[Items listed in a dataset]

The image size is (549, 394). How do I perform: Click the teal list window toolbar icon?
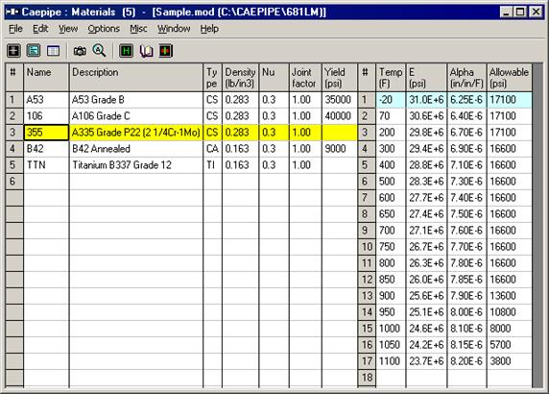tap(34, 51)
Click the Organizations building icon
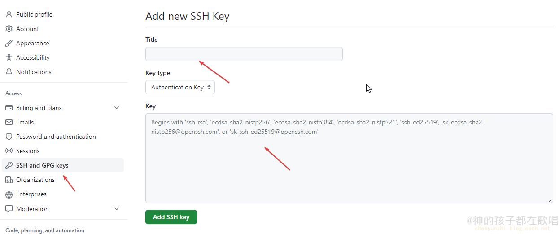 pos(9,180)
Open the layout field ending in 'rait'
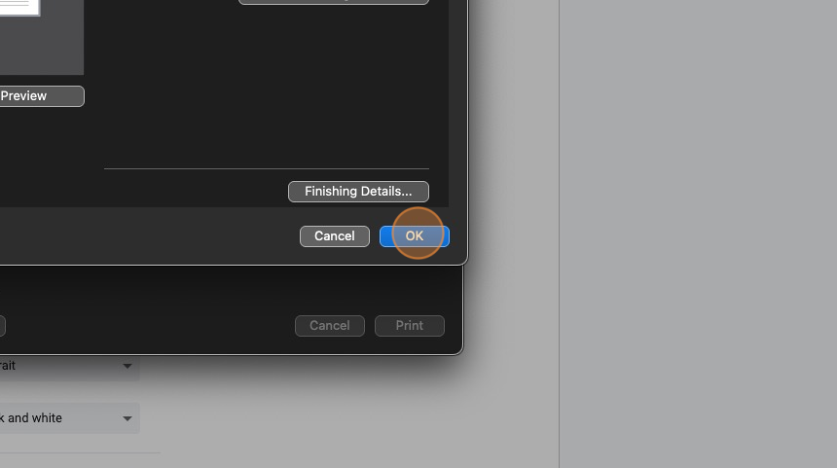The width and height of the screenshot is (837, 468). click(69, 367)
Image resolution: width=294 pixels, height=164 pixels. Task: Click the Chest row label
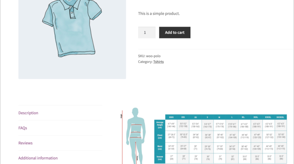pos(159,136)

==

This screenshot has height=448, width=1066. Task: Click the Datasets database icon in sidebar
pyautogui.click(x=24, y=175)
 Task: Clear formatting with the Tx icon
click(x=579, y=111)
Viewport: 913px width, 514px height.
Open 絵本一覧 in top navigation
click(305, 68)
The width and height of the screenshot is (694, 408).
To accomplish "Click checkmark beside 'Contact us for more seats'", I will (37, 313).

# THE TASK
Using the entries above, give back exactly the line containing "This screenshot has", the line containing "The width and height of the screenshot is (694, 408).", and every line between them, and nothing else.

# FINAL ANSWER
This screenshot has height=448, width=1066. Task: Click the Datasets database icon in sidebar
pyautogui.click(x=24, y=175)
 Task: Clear formatting with the Tx icon
click(x=579, y=111)
Viewport: 913px width, 514px height.
Open 絵本一覧 in top navigation
click(305, 68)
The width and height of the screenshot is (694, 408).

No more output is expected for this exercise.